##### Data for this exercise #####
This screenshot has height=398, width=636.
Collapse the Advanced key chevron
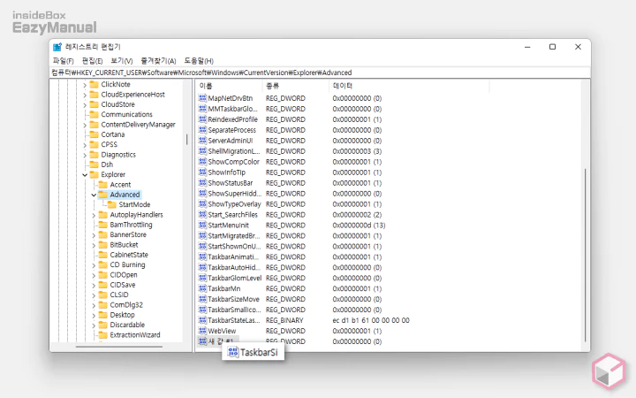94,195
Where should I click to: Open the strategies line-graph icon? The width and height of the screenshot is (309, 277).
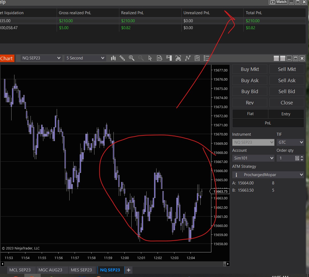[188, 58]
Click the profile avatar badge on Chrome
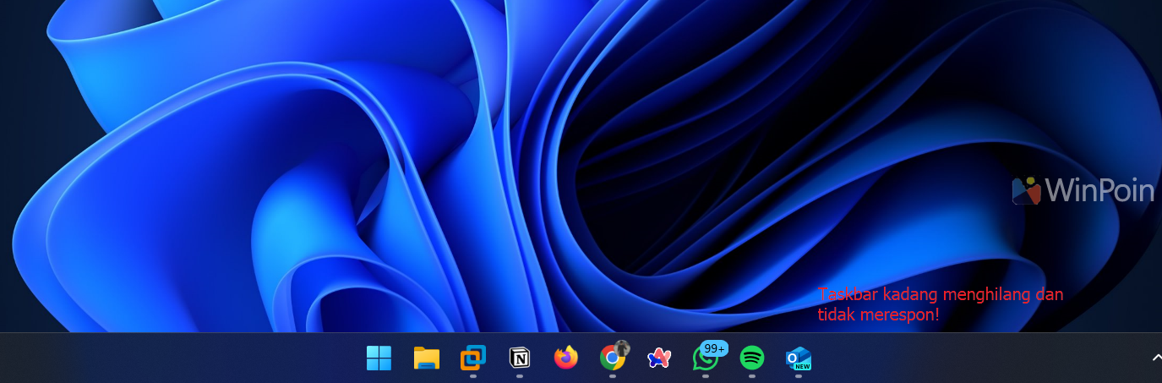Image resolution: width=1162 pixels, height=383 pixels. tap(623, 347)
#####
Written instruction:
Give back every item above word for word, with the pictures left out.

Response to the exercise:
This screenshot has height=398, width=636.
Collapse the Advanced key chevron
94,195
Where should I click to: Open the strategies line-graph icon? The width and height of the screenshot is (309, 277).
[188, 58]
Click the profile avatar badge on Chrome
Image resolution: width=1162 pixels, height=383 pixels. tap(623, 347)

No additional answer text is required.